DATA TO EXAMINE:
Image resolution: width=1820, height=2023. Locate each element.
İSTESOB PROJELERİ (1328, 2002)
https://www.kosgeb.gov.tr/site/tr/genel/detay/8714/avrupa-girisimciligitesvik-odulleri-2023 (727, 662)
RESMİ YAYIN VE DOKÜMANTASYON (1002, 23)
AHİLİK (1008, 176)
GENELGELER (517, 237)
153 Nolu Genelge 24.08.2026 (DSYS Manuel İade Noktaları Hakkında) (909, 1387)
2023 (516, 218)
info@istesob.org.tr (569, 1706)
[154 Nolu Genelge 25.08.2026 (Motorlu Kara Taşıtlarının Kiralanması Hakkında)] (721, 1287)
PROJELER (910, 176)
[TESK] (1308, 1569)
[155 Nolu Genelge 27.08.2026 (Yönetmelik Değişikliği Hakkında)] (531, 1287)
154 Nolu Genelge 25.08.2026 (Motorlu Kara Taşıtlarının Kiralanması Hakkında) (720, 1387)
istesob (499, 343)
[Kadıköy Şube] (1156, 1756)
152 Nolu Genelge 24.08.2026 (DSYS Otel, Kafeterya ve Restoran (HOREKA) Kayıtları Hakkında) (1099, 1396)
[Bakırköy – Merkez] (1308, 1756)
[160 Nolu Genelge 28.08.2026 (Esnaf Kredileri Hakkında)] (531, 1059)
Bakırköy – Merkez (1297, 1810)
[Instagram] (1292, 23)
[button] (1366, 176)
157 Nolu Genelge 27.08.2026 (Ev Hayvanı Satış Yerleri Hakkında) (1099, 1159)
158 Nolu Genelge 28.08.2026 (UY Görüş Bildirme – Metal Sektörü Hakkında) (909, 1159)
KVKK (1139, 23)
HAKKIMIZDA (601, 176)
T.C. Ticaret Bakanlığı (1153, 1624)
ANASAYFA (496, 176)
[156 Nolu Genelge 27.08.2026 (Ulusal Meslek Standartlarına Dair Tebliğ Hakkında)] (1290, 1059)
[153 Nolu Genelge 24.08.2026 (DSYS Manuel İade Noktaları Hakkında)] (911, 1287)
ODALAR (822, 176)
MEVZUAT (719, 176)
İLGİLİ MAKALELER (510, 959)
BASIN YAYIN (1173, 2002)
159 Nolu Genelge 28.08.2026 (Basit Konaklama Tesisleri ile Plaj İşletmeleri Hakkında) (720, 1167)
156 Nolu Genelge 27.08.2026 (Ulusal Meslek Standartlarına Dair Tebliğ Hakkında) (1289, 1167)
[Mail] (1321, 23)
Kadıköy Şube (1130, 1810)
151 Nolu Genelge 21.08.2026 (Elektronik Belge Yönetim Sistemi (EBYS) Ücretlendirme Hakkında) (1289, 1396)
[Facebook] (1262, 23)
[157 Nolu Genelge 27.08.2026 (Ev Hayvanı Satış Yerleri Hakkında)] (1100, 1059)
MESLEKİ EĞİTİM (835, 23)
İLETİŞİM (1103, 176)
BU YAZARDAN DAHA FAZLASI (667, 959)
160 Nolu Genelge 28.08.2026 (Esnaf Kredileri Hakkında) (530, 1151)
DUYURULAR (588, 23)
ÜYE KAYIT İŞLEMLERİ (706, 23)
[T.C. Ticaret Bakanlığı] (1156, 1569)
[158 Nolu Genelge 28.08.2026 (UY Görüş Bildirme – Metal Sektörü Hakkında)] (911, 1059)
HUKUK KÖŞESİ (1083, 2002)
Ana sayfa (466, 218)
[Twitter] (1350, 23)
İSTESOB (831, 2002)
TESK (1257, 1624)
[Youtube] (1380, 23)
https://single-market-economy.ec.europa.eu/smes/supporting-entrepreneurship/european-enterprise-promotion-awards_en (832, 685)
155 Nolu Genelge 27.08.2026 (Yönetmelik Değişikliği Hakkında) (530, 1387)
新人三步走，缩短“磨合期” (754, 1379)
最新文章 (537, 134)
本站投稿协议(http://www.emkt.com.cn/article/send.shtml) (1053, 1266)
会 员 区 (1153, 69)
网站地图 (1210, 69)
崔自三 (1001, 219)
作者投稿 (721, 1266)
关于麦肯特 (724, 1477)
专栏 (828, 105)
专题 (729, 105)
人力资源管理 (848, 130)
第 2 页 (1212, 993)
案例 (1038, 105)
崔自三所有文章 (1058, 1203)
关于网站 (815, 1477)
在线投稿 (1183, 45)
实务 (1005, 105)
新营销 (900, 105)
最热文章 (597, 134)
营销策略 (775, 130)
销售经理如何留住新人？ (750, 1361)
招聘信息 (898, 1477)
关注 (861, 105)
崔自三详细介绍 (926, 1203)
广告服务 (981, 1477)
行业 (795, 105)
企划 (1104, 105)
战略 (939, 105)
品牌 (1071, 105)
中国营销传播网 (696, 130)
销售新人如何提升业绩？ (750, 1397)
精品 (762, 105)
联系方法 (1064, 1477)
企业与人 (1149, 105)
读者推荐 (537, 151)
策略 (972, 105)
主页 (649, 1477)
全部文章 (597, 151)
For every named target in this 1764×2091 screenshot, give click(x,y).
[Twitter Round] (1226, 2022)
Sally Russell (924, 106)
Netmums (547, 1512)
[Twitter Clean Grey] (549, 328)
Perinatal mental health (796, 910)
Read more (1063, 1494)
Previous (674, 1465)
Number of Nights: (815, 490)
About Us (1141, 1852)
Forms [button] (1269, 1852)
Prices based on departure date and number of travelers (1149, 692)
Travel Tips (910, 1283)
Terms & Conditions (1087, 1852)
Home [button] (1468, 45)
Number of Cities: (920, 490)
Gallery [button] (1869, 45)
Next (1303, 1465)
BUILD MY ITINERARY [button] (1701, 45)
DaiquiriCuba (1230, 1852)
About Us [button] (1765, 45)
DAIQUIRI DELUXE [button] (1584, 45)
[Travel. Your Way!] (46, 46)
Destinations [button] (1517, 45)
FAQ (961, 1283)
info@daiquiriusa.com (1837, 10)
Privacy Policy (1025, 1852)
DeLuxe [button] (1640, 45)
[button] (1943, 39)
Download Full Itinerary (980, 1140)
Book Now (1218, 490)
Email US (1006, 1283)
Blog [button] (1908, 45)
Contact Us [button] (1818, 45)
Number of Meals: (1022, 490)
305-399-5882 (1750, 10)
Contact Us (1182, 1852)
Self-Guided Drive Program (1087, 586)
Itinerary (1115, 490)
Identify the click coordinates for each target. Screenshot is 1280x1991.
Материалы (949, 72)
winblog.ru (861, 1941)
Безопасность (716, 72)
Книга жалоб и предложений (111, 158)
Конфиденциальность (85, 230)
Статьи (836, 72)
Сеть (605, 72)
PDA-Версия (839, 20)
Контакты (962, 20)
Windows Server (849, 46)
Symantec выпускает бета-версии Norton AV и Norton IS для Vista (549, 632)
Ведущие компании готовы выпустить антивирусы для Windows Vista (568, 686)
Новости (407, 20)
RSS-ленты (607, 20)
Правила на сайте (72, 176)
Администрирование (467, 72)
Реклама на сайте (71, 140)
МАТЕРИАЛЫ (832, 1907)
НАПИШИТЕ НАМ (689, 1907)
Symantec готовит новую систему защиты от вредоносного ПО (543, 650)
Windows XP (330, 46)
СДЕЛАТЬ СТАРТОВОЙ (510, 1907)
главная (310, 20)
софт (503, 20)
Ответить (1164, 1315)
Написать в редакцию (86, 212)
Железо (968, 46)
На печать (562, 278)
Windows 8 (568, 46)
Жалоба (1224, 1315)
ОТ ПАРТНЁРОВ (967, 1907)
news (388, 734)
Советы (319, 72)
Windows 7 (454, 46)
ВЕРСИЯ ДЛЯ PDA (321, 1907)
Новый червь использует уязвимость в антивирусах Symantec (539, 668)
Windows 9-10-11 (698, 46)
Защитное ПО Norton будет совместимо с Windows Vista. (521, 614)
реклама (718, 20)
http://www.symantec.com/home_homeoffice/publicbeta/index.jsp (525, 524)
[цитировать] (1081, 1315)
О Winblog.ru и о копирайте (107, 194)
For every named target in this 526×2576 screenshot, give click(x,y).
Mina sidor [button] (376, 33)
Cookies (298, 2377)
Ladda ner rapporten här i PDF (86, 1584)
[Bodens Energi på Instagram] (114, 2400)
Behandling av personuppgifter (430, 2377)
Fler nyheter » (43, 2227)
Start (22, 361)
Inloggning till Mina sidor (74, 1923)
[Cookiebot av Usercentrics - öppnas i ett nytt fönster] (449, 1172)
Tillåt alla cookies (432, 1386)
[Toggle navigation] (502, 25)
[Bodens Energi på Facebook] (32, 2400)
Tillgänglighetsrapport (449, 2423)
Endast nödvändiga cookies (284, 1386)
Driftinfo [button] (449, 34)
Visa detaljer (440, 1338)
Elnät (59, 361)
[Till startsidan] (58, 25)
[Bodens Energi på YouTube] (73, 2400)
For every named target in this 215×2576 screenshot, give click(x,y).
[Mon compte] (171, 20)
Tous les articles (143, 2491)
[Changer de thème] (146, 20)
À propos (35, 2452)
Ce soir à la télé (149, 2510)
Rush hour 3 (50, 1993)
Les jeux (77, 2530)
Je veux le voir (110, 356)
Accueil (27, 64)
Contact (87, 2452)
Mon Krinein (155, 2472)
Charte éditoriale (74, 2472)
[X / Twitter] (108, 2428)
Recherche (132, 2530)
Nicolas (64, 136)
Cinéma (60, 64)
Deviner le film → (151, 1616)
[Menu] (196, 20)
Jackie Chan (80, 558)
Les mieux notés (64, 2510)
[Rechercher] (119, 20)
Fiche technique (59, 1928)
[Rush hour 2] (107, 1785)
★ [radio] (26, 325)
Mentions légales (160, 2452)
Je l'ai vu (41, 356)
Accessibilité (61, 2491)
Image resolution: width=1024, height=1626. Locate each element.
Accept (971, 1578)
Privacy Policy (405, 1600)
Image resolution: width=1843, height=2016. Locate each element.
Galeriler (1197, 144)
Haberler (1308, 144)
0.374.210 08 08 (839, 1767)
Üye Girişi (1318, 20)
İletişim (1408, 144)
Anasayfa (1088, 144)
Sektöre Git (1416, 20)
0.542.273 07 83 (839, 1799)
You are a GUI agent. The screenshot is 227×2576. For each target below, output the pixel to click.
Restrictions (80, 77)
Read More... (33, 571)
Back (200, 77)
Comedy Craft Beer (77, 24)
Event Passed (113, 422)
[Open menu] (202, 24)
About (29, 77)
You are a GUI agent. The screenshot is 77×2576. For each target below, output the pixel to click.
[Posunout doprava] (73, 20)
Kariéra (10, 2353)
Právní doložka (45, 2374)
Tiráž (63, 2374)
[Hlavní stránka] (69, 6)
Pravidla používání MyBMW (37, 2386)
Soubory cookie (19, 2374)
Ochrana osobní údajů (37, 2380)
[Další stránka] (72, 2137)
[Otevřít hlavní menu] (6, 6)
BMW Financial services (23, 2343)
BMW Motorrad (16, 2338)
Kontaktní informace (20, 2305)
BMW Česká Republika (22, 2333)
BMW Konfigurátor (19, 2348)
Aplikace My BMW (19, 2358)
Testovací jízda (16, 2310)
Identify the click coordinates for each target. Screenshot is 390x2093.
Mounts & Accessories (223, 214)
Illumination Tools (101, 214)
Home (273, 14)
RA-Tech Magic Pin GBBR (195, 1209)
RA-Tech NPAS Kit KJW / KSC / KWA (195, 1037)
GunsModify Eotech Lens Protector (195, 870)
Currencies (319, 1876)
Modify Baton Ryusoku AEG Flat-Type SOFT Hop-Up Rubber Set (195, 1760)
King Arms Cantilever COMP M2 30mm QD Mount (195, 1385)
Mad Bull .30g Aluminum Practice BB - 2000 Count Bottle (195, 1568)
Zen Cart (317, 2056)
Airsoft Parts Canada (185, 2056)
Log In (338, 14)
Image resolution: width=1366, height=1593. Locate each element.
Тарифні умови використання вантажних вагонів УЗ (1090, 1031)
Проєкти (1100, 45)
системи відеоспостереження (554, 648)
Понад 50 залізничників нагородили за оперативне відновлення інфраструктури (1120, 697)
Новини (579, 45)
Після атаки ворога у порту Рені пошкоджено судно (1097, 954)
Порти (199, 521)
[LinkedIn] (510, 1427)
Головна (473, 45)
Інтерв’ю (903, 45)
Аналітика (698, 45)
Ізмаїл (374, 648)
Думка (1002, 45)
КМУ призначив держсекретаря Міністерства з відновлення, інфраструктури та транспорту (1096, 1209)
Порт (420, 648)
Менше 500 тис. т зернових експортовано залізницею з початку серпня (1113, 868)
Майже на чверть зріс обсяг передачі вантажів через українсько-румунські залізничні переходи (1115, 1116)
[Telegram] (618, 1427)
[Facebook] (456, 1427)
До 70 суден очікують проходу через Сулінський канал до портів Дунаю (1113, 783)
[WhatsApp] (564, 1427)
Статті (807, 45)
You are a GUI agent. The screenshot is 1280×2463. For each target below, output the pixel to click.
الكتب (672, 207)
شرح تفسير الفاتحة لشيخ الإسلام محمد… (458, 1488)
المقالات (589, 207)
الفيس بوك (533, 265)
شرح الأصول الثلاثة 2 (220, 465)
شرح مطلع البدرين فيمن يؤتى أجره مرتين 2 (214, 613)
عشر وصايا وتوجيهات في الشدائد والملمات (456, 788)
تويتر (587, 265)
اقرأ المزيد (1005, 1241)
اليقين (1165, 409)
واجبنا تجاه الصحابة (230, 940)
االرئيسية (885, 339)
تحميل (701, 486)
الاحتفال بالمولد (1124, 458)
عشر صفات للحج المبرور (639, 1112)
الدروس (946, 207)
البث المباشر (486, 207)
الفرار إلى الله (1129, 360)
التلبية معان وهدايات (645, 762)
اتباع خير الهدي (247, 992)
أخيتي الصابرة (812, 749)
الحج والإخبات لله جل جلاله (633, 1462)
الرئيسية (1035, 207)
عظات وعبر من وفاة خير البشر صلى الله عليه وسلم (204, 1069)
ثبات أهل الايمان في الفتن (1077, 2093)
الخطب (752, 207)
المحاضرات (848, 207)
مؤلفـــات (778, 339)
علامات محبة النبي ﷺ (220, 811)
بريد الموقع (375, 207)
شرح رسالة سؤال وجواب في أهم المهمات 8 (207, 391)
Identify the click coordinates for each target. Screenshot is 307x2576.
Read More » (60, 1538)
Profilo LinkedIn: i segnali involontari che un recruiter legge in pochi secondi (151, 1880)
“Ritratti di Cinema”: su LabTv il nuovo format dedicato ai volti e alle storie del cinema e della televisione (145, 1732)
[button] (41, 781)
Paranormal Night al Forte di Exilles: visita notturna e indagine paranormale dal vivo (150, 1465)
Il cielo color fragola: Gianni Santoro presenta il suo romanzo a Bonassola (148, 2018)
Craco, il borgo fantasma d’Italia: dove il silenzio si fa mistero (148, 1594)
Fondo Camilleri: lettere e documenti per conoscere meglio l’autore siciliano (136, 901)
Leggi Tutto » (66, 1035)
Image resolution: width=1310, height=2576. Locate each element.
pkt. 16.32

WHAT TO PRODUCE: Exactly repeat the lines running from the top of the listing to the line bearing "ANASAYFA (496, 176)", both of those lines included, and only them.

ANSWER SPACE:
Image resolution: width=1820, height=2023. Locate each element.
İSTESOB PROJELERİ (1328, 2002)
https://www.kosgeb.gov.tr/site/tr/genel/detay/8714/avrupa-girisimciligitesvik-odulleri-2023 (727, 662)
RESMİ YAYIN VE DOKÜMANTASYON (1002, 23)
AHİLİK (1008, 176)
GENELGELER (517, 237)
153 Nolu Genelge 24.08.2026 (DSYS Manuel İade Noktaları Hakkında) (909, 1387)
2023 (516, 218)
info@istesob.org.tr (569, 1706)
[154 Nolu Genelge 25.08.2026 (Motorlu Kara Taşıtlarının Kiralanması Hakkında)] (721, 1287)
PROJELER (910, 176)
[TESK] (1308, 1569)
[155 Nolu Genelge 27.08.2026 (Yönetmelik Değişikliği Hakkında)] (531, 1287)
154 Nolu Genelge 25.08.2026 (Motorlu Kara Taşıtlarının Kiralanması Hakkında) (720, 1387)
istesob (499, 343)
[Kadıköy Şube] (1156, 1756)
152 Nolu Genelge 24.08.2026 (DSYS Otel, Kafeterya ve Restoran (HOREKA) Kayıtları Hakkında) (1099, 1396)
[Bakırköy – Merkez] (1308, 1756)
[160 Nolu Genelge 28.08.2026 (Esnaf Kredileri Hakkında)] (531, 1059)
Bakırköy – Merkez (1297, 1810)
[Instagram] (1292, 23)
[button] (1366, 176)
157 Nolu Genelge 27.08.2026 (Ev Hayvanı Satış Yerleri Hakkında) (1099, 1159)
158 Nolu Genelge 28.08.2026 (UY Görüş Bildirme – Metal Sektörü Hakkında) (909, 1159)
KVKK (1139, 23)
HAKKIMIZDA (601, 176)
T.C. Ticaret Bakanlığı (1153, 1624)
ANASAYFA (496, 176)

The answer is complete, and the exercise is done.